▶ SELECTED EXTRACT
Retirement from ice fishing…

On Saturday morning, Carl McIntyre called to let me know he was going jigging way up on the Johnston River if I wanted to join him. Sounded like fun, and although the day was a little overcast, it was around 25F so not too cold to be standing around for hours. The ride up there was pretty good, even for Carl’s sister bundled in the back of the sled, and when we stopped along the trail at the Kuskokwim to stretch our legs Carl said he’d been going slow as he had precious cargo in the back – if the auger fell out and broke then we couldn’t fish 😉 He also joked that he was going to leave some bait in the sled with his sister so she could throw it at the bears as we rode up giving him time to unhook the sled and make a speedy getaway! On Friday night some people had gone out around the village after what turned out to be a musk ox – some kids had seen it and thought it was a bear from a distance, but pretty sure no-one shot it as they’re just trying to build up the numbers of musk ox round this area so hunting is off-limits.

Anyway, other than Carl pretending he was a grizzly bear himself by sticking his hand into the water and grabbing a pike out that squirmed off Carie’s hook within minutes of starting fishing, there wasn’t much more excitement! There were stacks of people fishing round there, but no-one was really pulling out any great numbers, and I still came home with nowt 🙁 At least it kept Carl happy as he joked there was someone worse than him this time as he’s not a big fisherman, highlighted by the two or three naps he took in the back of the sled through the afternoon, after which he’d calmly walk over to check his holes and find fish on the end of the line!

▶ WHAT THIS EXERCISE ASKS
a. Answer these questions using the ice fishing post:
(i) About how cold was it on Saturday?
(ii) Where did the group stop along the trail to stretch their legs?
(iii) How many naps did Carl take in the back of the sled that afternoon?
b. Resume the ice fishing post after its last sentence, adding one short paragraph in the same casual first-person voice.

▶ MATERIAL SHOWN

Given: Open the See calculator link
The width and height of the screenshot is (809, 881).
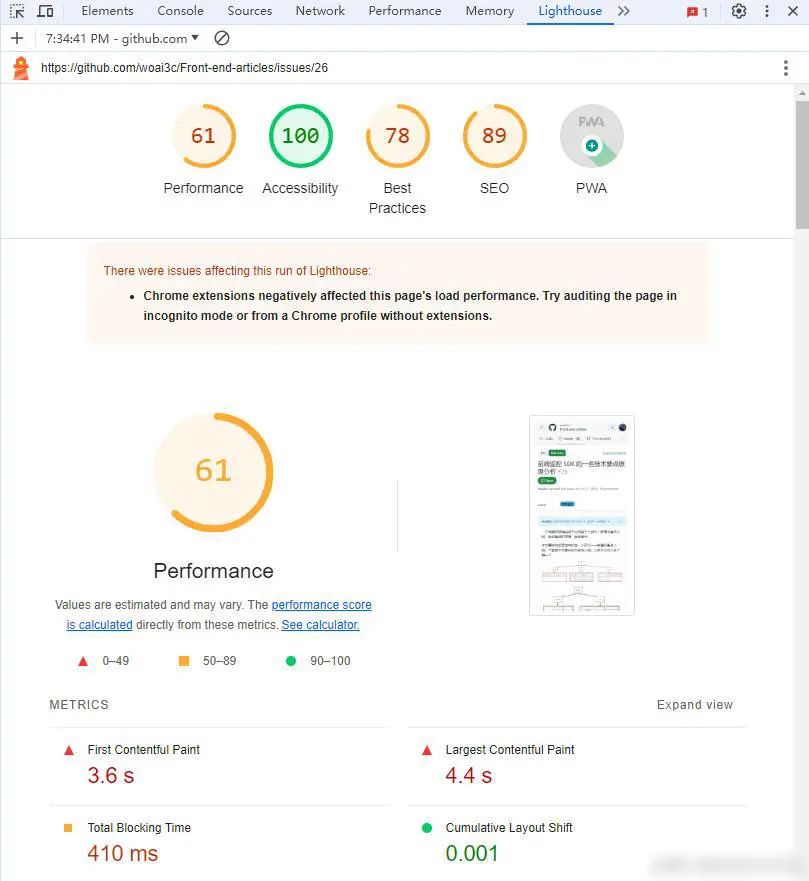Looking at the screenshot, I should pyautogui.click(x=320, y=625).
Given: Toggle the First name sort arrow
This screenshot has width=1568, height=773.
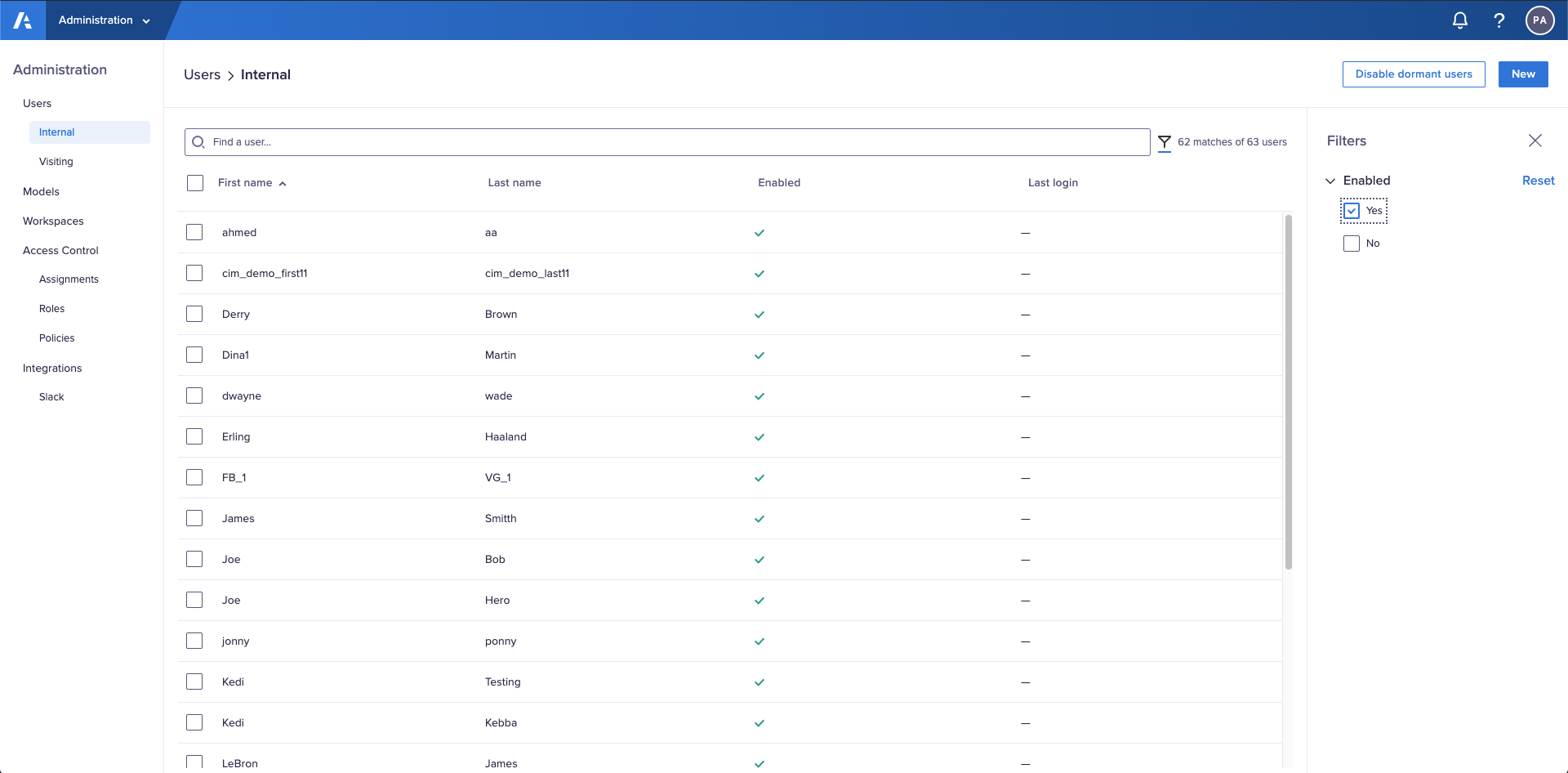Looking at the screenshot, I should tap(283, 183).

▶ RESULTS IN ORDER
a.
(i) Around 25F.
(ii) At the Kuskokwim.
(iii) Two or three.

b.
Coming back was a bit dodgy as the weather started closing in around 4.30p.m and by the time we left around 5.15p.m it was a whiteout all the way back to Tunt. Given that everything is so flat and devoid of anything out here, it was pretty hairy, though thankfully Carl knew exactly where he was going. Looking all around you and seeing nothing, or even being able to tell the ground from the sky in front of you, was a little different and made for slow going (around 2 hours) but we all got back okay. Once off the Kuskokwim river at least the trail markers every couple of hundred yards made it a little easier once you could see them, but I wouldn’t want to try it again in a hurry!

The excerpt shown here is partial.